At a Glance
- Tasks: Drive marketing effectiveness through Bayesian modelling and data analysis.
- Company: Leading pharmaceutical client with a focus on innovation.
- Benefits: Competitive daily rate, hybrid work structure, and contract flexibility.
- Other info: 12-month contract with excellent opportunities for professional growth.
- Why this job: Make a real impact in marketing strategies using advanced data science techniques.
- Qualifications: Strong experience in Bayesian models, Python, and Pymc required.
The predicted salary is between 130000 - 130000 £ per year.
Leading pharmaceutical client now requires a Senior Bayesian Data Scientist to drive marketing effectiveness via marketing mix modelling and other models. This role will oversee data collection, extraction, manipulation, analysis and validation ensuring data is ready for modelling. You will work closely with the Data Science team to build base models according to project specifications and ensure the robustness and validity of those models.
Requirements:
- Strong experience developing Bayesian models
- Expert in Python
- Strong experience with Pymc is essential
- Experience with Regression based models
- Strong understanding of statistical modelling/Machine Learning techniques
- Experience with probabilistic programming and Bayesian methods
- Good working knowledge of cloud-based data science frameworks
This is a 12 month contract position which provides a daily rate of £725 (Inside IR35). In terms of working structure, this role is hybrid with one day per week in their London office and the rest remote.
Bayesian Data Scientist (PyMC) in Stoke-on-Trent employer: Ventula Consulting LTd
Contact Detail:
Ventula Consulting LTd Recruiting Team
StudySmarter Expert Advice 🤫
We think this is how you could land Bayesian Data Scientist (PyMC) in Stoke-on-Trent
✨Tip Number 1
Network like a pro! Reach out to your connections in the data science field, especially those who work with Bayesian models. A friendly chat can lead to insider info about job openings or even referrals.
✨Tip Number 2
Show off your skills! Create a portfolio showcasing your work with PyMC and Bayesian models. This could be a GitHub repo or a personal website where you share projects that highlight your expertise.
✨Tip Number 3
Prepare for interviews by brushing up on your statistical modelling knowledge. Be ready to discuss your experience with regression models and how you've applied Bayesian methods in real-world scenarios.
✨Tip Number 4
Don’t forget to apply through our website! We’ve got loads of opportunities that might just be the perfect fit for you. Plus, it’s a great way to get noticed by our hiring team.
We think you need these skills to ace Bayesian Data Scientist (PyMC) in Stoke-on-Trent
Some tips for your application 🫡
Tailor Your CV: Make sure your CV highlights your experience with Bayesian models and Python. We want to see how your skills align with the job description, so don’t be shy about showcasing your expertise in PyMC and statistical modelling.
Craft a Compelling Cover Letter: Your cover letter is your chance to shine! Use it to explain why you’re the perfect fit for this role. We love seeing enthusiasm for data science and how you can drive marketing effectiveness through your work.

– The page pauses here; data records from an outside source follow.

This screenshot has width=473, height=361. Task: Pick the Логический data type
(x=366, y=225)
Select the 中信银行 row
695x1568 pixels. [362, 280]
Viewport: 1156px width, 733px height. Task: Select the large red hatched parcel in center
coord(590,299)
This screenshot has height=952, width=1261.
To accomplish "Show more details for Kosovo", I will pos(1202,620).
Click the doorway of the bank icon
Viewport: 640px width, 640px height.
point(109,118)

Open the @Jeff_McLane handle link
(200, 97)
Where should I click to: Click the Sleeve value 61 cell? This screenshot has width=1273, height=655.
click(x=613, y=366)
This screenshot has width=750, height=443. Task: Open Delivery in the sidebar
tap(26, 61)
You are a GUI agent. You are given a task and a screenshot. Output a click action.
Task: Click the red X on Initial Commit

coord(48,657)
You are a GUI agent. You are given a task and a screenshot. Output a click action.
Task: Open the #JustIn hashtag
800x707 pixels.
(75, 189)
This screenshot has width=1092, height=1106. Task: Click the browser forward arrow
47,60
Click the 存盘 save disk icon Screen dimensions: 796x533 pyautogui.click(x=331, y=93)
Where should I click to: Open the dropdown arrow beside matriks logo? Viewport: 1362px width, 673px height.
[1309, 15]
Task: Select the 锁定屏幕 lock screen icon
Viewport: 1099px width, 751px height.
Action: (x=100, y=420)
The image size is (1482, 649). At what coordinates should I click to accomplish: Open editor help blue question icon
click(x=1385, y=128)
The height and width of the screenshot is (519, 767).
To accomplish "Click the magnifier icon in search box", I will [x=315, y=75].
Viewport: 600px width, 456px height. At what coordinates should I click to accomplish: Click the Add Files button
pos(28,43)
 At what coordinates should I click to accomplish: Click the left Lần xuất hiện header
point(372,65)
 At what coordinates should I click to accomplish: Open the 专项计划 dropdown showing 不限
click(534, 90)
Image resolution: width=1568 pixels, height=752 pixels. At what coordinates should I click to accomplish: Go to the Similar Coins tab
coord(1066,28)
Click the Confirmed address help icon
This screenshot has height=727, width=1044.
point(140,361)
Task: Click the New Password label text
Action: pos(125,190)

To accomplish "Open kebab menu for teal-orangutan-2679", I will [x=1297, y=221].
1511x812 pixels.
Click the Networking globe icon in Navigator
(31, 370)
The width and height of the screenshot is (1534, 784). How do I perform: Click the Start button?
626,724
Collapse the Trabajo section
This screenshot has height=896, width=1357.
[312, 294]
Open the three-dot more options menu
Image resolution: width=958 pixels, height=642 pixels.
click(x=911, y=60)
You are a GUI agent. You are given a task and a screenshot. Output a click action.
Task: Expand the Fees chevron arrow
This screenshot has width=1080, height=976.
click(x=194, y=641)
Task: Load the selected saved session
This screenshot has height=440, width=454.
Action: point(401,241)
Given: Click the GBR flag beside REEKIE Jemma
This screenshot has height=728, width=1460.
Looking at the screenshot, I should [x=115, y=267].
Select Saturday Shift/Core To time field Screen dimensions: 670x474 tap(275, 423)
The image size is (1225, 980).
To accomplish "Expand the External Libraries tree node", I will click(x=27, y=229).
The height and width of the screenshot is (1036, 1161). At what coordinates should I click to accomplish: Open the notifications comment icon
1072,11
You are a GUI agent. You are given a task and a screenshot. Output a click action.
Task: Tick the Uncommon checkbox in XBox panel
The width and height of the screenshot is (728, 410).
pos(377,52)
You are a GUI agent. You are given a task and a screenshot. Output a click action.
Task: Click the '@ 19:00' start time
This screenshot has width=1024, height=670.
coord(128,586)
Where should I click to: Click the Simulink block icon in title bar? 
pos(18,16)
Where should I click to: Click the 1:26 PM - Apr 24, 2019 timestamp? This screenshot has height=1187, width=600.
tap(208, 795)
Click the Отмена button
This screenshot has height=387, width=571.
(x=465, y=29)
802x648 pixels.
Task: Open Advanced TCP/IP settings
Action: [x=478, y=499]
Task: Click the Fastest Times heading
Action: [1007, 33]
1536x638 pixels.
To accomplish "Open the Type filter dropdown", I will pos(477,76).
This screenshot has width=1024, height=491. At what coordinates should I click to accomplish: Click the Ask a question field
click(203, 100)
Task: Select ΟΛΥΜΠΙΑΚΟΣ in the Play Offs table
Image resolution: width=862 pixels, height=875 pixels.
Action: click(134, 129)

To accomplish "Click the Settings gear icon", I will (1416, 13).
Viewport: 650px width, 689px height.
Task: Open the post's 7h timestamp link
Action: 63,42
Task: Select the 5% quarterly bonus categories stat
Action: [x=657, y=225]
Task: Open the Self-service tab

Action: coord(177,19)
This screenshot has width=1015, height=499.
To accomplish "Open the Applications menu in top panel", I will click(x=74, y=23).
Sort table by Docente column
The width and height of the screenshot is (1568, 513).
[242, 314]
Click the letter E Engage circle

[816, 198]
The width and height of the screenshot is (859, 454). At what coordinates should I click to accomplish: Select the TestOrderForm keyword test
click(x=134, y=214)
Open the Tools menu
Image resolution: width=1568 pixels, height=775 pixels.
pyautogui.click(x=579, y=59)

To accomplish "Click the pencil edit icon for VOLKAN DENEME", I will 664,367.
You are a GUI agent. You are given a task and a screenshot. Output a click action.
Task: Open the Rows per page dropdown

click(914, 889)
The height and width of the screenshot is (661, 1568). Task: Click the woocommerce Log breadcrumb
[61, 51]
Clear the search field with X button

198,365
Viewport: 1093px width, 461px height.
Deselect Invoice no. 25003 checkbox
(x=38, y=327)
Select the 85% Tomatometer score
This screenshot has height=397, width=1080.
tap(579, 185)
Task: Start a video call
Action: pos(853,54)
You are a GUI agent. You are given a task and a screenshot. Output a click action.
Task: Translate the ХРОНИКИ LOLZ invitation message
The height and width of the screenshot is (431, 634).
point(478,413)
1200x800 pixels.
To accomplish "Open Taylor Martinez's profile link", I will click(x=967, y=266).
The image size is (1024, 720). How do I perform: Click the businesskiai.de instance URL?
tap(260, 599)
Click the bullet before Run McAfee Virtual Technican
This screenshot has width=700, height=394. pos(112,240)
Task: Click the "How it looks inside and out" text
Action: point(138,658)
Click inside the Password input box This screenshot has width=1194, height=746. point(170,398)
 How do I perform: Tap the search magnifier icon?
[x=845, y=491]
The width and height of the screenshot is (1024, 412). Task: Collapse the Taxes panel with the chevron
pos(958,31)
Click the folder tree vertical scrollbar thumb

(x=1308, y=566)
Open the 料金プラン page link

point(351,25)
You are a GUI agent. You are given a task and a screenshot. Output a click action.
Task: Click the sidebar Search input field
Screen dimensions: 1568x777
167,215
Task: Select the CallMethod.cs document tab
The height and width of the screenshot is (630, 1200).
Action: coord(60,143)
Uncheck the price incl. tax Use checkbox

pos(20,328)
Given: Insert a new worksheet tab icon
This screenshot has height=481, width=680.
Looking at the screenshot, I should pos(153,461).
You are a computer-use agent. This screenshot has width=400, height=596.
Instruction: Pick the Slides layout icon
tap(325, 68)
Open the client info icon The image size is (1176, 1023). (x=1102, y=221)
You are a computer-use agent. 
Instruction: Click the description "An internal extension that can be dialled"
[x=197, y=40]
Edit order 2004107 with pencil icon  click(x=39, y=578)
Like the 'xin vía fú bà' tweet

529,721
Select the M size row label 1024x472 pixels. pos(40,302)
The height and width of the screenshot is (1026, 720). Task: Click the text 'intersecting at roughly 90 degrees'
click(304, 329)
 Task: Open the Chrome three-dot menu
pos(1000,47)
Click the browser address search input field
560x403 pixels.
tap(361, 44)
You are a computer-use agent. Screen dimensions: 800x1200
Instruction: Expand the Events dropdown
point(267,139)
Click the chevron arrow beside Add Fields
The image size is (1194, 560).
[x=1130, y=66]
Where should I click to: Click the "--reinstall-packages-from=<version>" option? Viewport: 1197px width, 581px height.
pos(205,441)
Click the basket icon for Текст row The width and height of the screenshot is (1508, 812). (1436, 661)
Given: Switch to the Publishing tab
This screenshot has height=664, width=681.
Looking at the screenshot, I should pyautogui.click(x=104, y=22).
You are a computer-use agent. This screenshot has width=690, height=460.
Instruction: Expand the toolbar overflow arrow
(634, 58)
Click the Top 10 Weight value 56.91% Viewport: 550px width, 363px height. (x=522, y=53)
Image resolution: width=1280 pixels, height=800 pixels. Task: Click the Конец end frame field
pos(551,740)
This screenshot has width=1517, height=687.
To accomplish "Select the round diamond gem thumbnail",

Showcase Relevant Projects: If you've worked on projects involving regression-based models or probabilistic programming, make sure to mention them. We’re keen to see real-world applications of your skills, so include any relevant examples that demonstrate your capabilities.
Apply Through Our Website: We encourage you to apply directly through our website. It’s the best way for us to receive your application and ensures you’re considered for this exciting opportunity. Don’t miss out!
How to prepare for a job interview at Ventula Consulting LTd
✨Know Your Bayesian Basics
Make sure you brush up on your Bayesian modelling concepts before the interview. Be ready to discuss how you've applied these techniques in past projects, especially using PyMC. This will show that you not only understand the theory but can also implement it effectively.
✨Showcase Your Python Skills
Since expertise in Python is a must, prepare to demonstrate your coding skills. You might be asked to solve a problem or explain your code. Practise writing clean, efficient code and be ready to discuss your thought process while coding.
✨Discuss Data Handling Experience
Be prepared to talk about your experience with data collection, extraction, and manipulation. Highlight specific tools or frameworks you've used, especially in cloud-based environments. This will help illustrate your ability to manage data effectively for modelling.
✨Prepare for Statistical Questions
Expect questions on statistical modelling and machine learning techniques. Brush up on regression models and probabilistic programming. Being able to explain these concepts clearly will demonstrate your depth of knowledge and confidence in the subject matter.